The Afghan campaign, he said, simply couldn't have happened without tankers. Bombers and airlifters couldn't have reached the theater from the continental United States; fighter couldn't have arrived from Persian Gulf bases; Navy carrier planes couldn't have reached farther inland than any mission in the history of carrier aviation.
"When people ask me why I'm so frantic to modernize our tanker force, it's because it's just the heart and soul of what we do," Jumper said. "And [Chief of Naval Operations] Vern Clark would be the first to tell you that."
While Jumper didn't discuss the Air Force's hope to lease up to 100 Boeing 767s for use as tankers, negotiations continue. Boeing officials say they still believe they can negotiate a lease acceptable to Congress. In a Sept. 18 speech to the Air Force Association convention, Air Force Secretary James G. Roche said the service would buy the planes if it can't work out a lease.
Jumper repeated his longer-term goal of creating a "smart tanker," using tanker aircraft as communication links that give combat planes in the sky and commanders on the ground a common picture of the battlefield.
"And how did you do it? You didn't create a [new] platform to do it. You took advantage of the stuff that's already there," Jumper said.
UAV's still have way to go
On another innovation - UAVs - Jumper said the Air Force has much work to do, despite the use of Predator and the more advanced Global Hawk over Afghanistan.
The chief said the updated Predator B, with a turboprop engine that will triple the top speed of the current Predator model, will open up new opportunities.

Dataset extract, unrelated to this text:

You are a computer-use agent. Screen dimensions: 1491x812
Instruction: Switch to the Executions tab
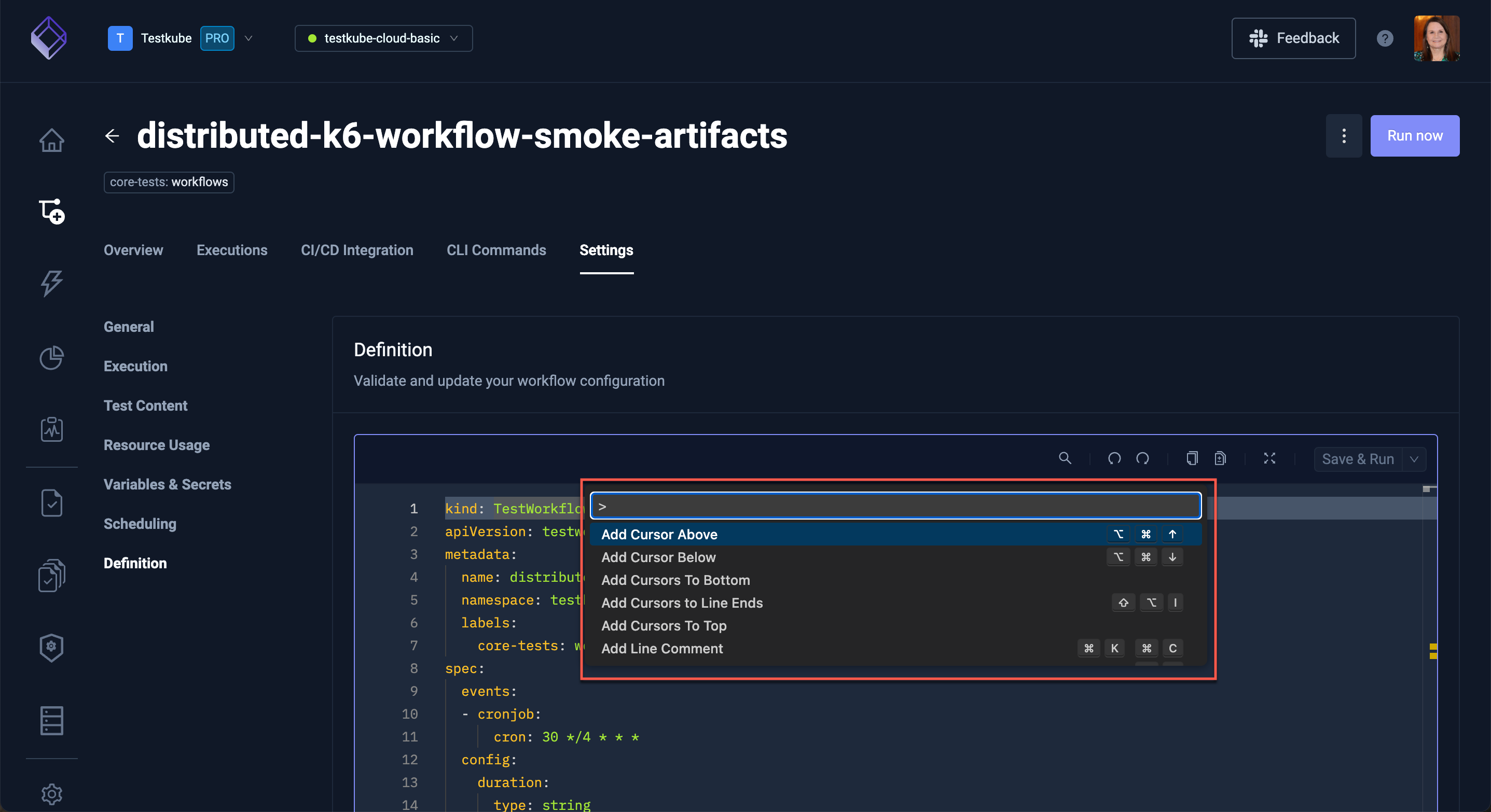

"It will be designed for the hunter-killer role," Jumper said, carrying Hellfire missiles or perhaps the Small Diameter Bomb the services is developing.
But even the next generation of pilotless planes, the Unmanned Combat Aerial Vehicle built by Boeing and being tested at Edwards Air Force Base, Calif. Is several steps from where Jumper thinks UAVs should be.
For instance, the UCAV and other UAVs need airlifters to get them near the battlefield, Jumper said. "The problem is, those are the same C-17s and C-5s that everybody is competing for."
Assembling the planes agree transport takes time, eh said. And unless they're very near the conflict, they may require in-flight refueling capability, Jumper said.
"It's not that we couldn't do that, but now you start to talk about a fairly expensive piece of machinery," he said. "And you're asking, you know, 'Where's the little bitty guy that we can put in there to make sure it gets off and comes back, you know, safely?"